■ **EXCERPT PROVIDED**:
I actually just wouldn't go back to sleep at all (if it was a worthwhile LD where i did more than just walk around) if you just jot it down and go back to bed you will remember it... but its just remembered as something that happened... if you actually get up (and stay up) it'll be remembered as something you were just doing 
(long term memory vs short term memory)

that might sound stupid/ not make any sense... but truthfully the only reason i LD is for the day of effect... if you get up directly after having the LD it should stay in your short term memory (think of something you did 2 minutes ago vs. something you did yesterday... which memory is more vivid and meaningful?) if that you do get up and stay up after the LD and write it all down (but then continue to stay up till the next night) then that 2 minutes ago memory feeling should last all day (because you've been running the experience through your head all day)
I call it the day of affect... without it lucid dreaming would be pointless... every LD you had would be distorted and partially forgotten (yes even if you wrote down every detail which is impossible) due to the natural deleting of useless memories brought on during sleep (ie. you cant remember the sensations of brushing your teeth last night due to sleep trimming down that useless memory, the same goes for dreams and lucid dreams, except the mind sees them as the most useless memories we have)

anyway i doubt that made sense but whatever  :tongue2:

----------


## cecile

You're brilliant BillyBob
haha
even if it wasn't your idea...
I seem to love all your posts 
they are the most helpful
I think you're my favourite person on these forums
Whatever you do --- don't go away!

but... as far as your post goes
If ever I attain another lucid dream
that will be the first thing I'll do no doubt

----------


## computernerd90

You did bring up a good point, BillyBob. One of the first things you should do after you attain lucidity is itensify the lucidity by either examining your hands or other things (spinning, screaming 'maximize lucidity'). Otherwise you would shortly after get so excited about the LD that you fade away from it. I've done this a few times and it sucks. Intensifying the LD makes it last a whole lot longer and makes it more worthwhile.

----------


## Twoshadows

BillyBob, I enjoyed reading this post. I have been thinking about this topic too. 

Before I read this I wrote a post called "Creating the details" bringing up this same idea (though much more abbreviated). I enjoy flying in my LDs but I haven't had enough details lately to make them very memorable. So I made the goal to remember details. And the next LD, I did not fly but just looked around and took in the details of my surroundings. And I'd say I woke up more satisfied than if I had just randomly flown around.

This is something I really want to practice.

----------


## invadergarf

Hi again!

I'm just posting to say that I looked at my palm in a lucid dream a few days ago and it worked great! It all felt very real but still didn't last that long... 

I just looked into your false awakening post and it sounds interesting, so i'll try that as well to keep my lucid dreams going for a bit longer.

Thanks for the advice, it seems to be helping!   ::D:

----------


## BillyBob

as with all my topics this was written for the sole purpose of being read (it isnt asking a question) so....

 ::bump::   ::D:

----------


## .jared.

Thanks this has really encouraged me.

I will try to keep it in mind when i have my first LD.

■ **GIVEN INFORMATION**:

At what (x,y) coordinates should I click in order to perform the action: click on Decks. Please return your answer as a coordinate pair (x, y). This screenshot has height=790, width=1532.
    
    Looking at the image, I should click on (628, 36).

■ **GIVEN REQUEST A**: From the lucid dreaming thread, reproduce the passage that begins at the words "Before I read" and ends after "randomly flown around.", replacing "goal" with "aim".
■ **GIVEN REQUEST B**:
Answer these questions using the lucid dreaming thread:
(i) What title did Twoshadows give the post written before reading this one?
(ii) What did invadergarf look at in a lucid dream a few days earlier?
(iii) According to computernerd90, what happens if you do not intensify the lucidity?
■ **GIVEN REQUEST C**: Translate this sentence from the lucid dreaming thread into French: "This is something I really want to practice."

■ **REPLY A**:
Before I read this I wrote a post called "Creating the details" bringing up this same idea (though much more abbreviated). I enjoy flying in my LDs but I haven't had enough details lately to make them very memorable. So I made the aim to remember details. And the next LD, I did not fly but just looked around and took in the details of my surroundings. And I'd say I woke up more satisfied than if I had just randomly flown around.

■ **REPLY B**:
(i) "Creating the details"
(ii) A palm
(iii) You get so excited about the LD shortly afterward that you fade away from it.

■ **REPLY C**: C'est quelque chose que je veux vraiment pratiquer.